Dialogue is, in fact, at the very essence of diplomacy, and I think you will agree with me in saying that we need dialogue and diplomacy on the Internet more than ever. In present times we are confronted with increasing xenophobia, euroscepticism, and populism. Pundits see these trends as a reaction to the uncertainty felt by many individuals. The rise of social media has added to the mélange with an instant dissemination of unverified news, biased comments, and emotional and simplistic messages.

Rather than contributing to uncertainty, we will devote ourselves to clarity and predictability.  Our activity on the Internet is based on principles such as quality and credibility of the information, pertinence and transparency, and public service. Our network of accounts now stretches all over the world, since we want it to become a regular and global service provided to Spaniards, and to other nationals, no matter where they are. Our Atlas of Social Media  will help anyone find the correct, “official” accounts and webs sustained by our offices all over the world. It´s an important tool for clarity and certainty.

The objectives we have been pursuing have gone in that direction, too. Here are some of our digital diplomacy aims:

– Inform and assist Spaniards abroad, including under circumstances of emergency under terrorist attacks or natural disasters. We need to concentrate and increase the uses of Internet that are directly related to individuals. Every use of Internet that MFAs make to help fellow citizens in consular need, no matter how small the issue may seem, has to be viewed as a great achievement.

– Better public explanation of the work of embassies and consulates, as well as the tasks of the Ministry and our position in different issues of Foreign Policy.

– Introduce the “intricacies” of Foreign Policy to the public, by adapting specialised jargon to plain language, and by explaining as much as we can the multilateral formats and customary uses of state-to-state relations and negotiations.

– We will continue to support a higher country profile and more up to date information available online. Social Media can help improve the quality of personal decisions of investors or exporters with valuable information, of students on cultural or educational exchange, and of visitors coming to Spain.

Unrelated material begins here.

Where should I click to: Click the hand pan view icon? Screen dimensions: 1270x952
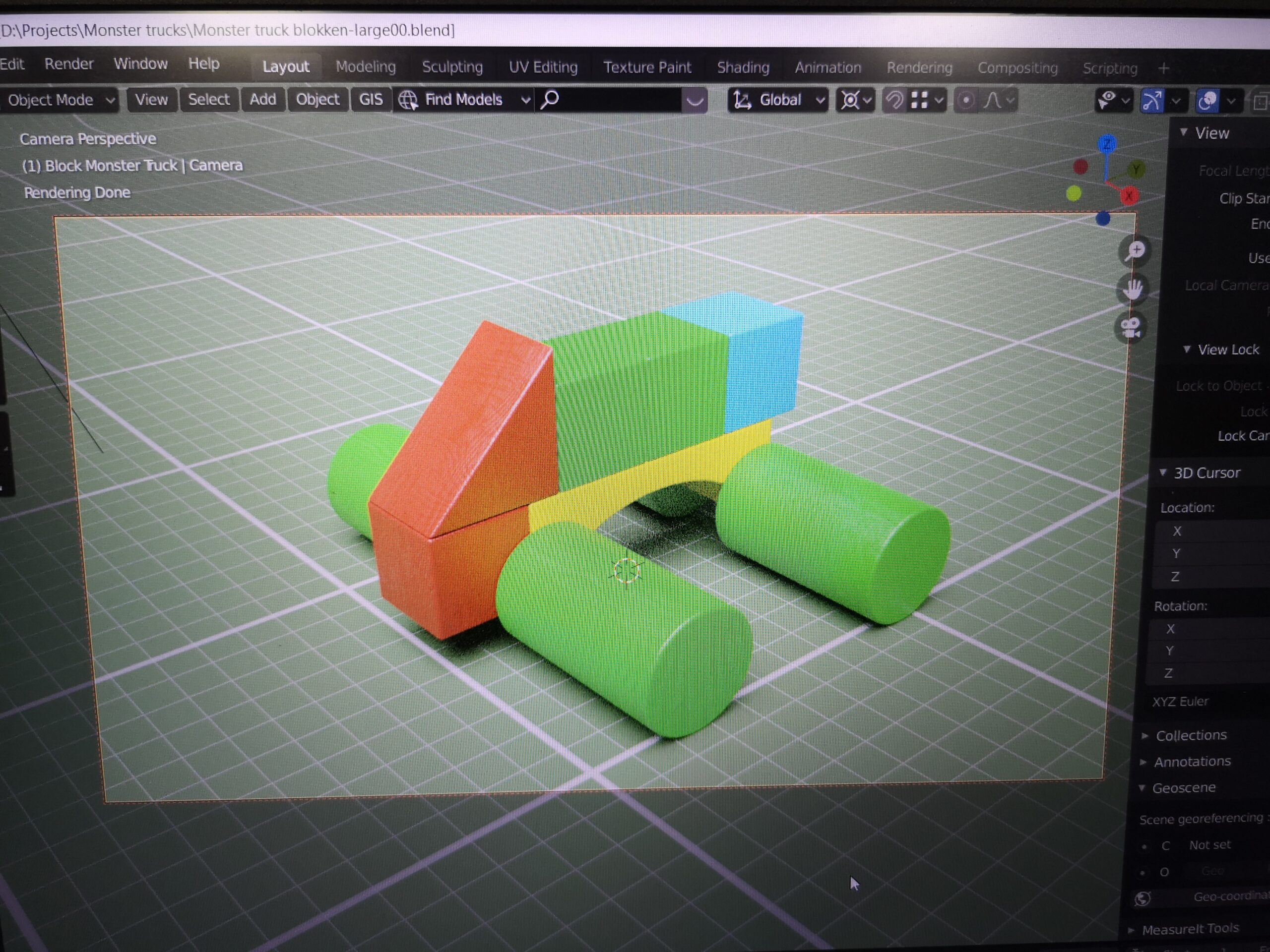coord(1133,289)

But there is more we can do, and in the upcoming years I would like the Spanish digital diplomacy to engage more. Let me offer you just an example. Contrary to the many who are turning their back to the European Union, I am convinced that we need more Europe.  A stronger European Union. A Union capable of delivering results, solving the problems of our citizens, and recovering the faith in its Institutions. True enough, in many ways the Union needs reform.  Yes, it’s also true that in many ways the EU already delivers, but we fail when people do not acknowledge it. Probably that means that we need to increase our communication efforts, even in a country like mine, where the population is overwhelmingly pro-european. I would, therefore, be supportive of a “more pro-European” digital diplomacy of EU members.